Thank you for sharing those nuggets, but I like the first one better because it is easier to deal with in the debugger.

True, but it’s re-inventing the wheel. I think that’s the real insight you’re supposed to take away from this exercise.

Thanks, @JonAult

Without looking at your solutions, I got this to build without error:

    func filter(element: (Element) -> Bool) -> Stack<Element> {
        var filteredElements = [Element]()
        for item in items where element(item) {
            filteredElements.append(item)
        }
        return Stack<Element>(items: filteredElements)
    }

Now, I don’t know what the correct argument to input when calling it:

// testing my filter function
var boolStack = Stack<Bool>()
boolStack.push(true)
boolStack.push(false)
boolStack.push(true)

var trueStack = boolStack.filter(true) // compile error here: Cannot convert value of type 'Bool' to expected argument type '(Bool) throws -> Bool'
print(trueStack)

Am I supposed to filter one stack of values by checking whether they’re in another stack of values?

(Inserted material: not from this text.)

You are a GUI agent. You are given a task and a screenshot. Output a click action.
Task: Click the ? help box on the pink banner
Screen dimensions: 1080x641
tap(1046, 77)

You need to pass in a closure, a function that will evaluate an item on the stack & decide whether it should be included in the filtered list. For example, if you have a stack of Strings, you can filter out anything that doesn’t start with an upper case letter:

stringStack = Stack(items: ["One", "two", "3", "Four"])
var uppercaseStack = stringStack.filter { $0[$0.startIndex].isUppercase }
print(uppercaseStack)   // prints ["One", "Four"]

Refer back to Chapter 13 if you need to refresh your memory on closures.

I think I have it now…

var stringStack = Stack<String>()
stringStack.push("this is a string")
stringStack.push("this is another!")
stringStack.push("742")
stringStack.push("Trip")
stringStack.push("sdfjawoeifasdoifhwe")

let filteredStack = stringStack.filter(element: {$0.count < 5})

print(filteredStack) // yields Stack<String>(items: ["742", "Trip"])